Jean-Luc Mélenchon mange du Hollande à chaque repas, car c'est au menu de la cantine de l'opposition, et ça le met en fureur. Il ne devrait pas s'en plaindre, puisque la fureur est sa seconde nature. S'il ne s'en plaignait pas, comment le saurions-nous?

Sa dernière indigestion est justifiée. Répondant à un journaliste anglais, qui exprimait son inquiétude pour la City, dans la perspective d'une Présidence et d'un Gouvernement de gauche comportant des ministres communistes, le candidat François Hollande aurait répondu "il n'y a plus", ou "il n'y a pas", de communistes en France. "Et moi, et moi?" ont rugi en choeur, forcément dissonant, Jean-Luc Mélenchon et Pierre Laurent, fiers de leur cohorte.

Il y a une réalité: la voix de stentor et l'éloquence de tribun Jean-Luc Mélenchon ont fait remonter le score possible de l'alliance du PCF et du Parti de Gauche.

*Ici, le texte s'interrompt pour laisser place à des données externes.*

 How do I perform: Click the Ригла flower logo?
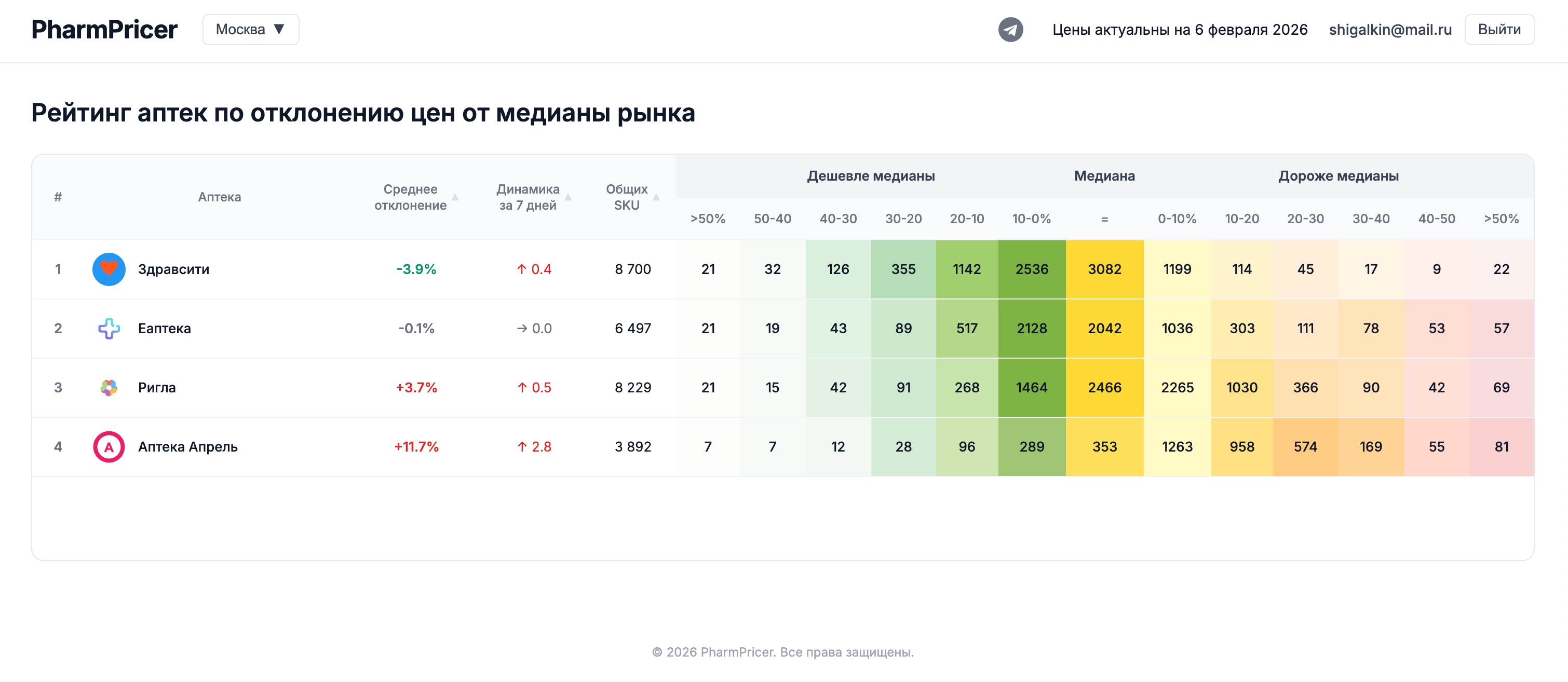109,387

Pas de quoi, cependant, gonfler la dette à venir du candidat Hollande, s'il est élu. Il ne devrait pas être obligé de prendre dans son gouvernement cet empêcheur de gouverner en rond, ou aucun de sa mouvance. À moins qu'un "embrassons-nous, Folleville!"mette un terme à la comédie.

Un autre réalité est que les votants pour Mélenchon ne seront pas souvent de vrais communistes, mais des électeurs sensibles à sa verve, riant de ses bons mots, faits sur le dos de son principal rival. Ce n'est sûrement pas sur son programme qu'ils se détermineront.

Des vrais communistes, non. Il n'y a plus que quelques chatelains affamés de micros et de caméras, réduits à l'organisation de mariages d'homosexuels pour attirer l'attention des médias. Car on ne me fera pas croire que cette "avancée" de la société ait secrètement fait partie de la doctrine.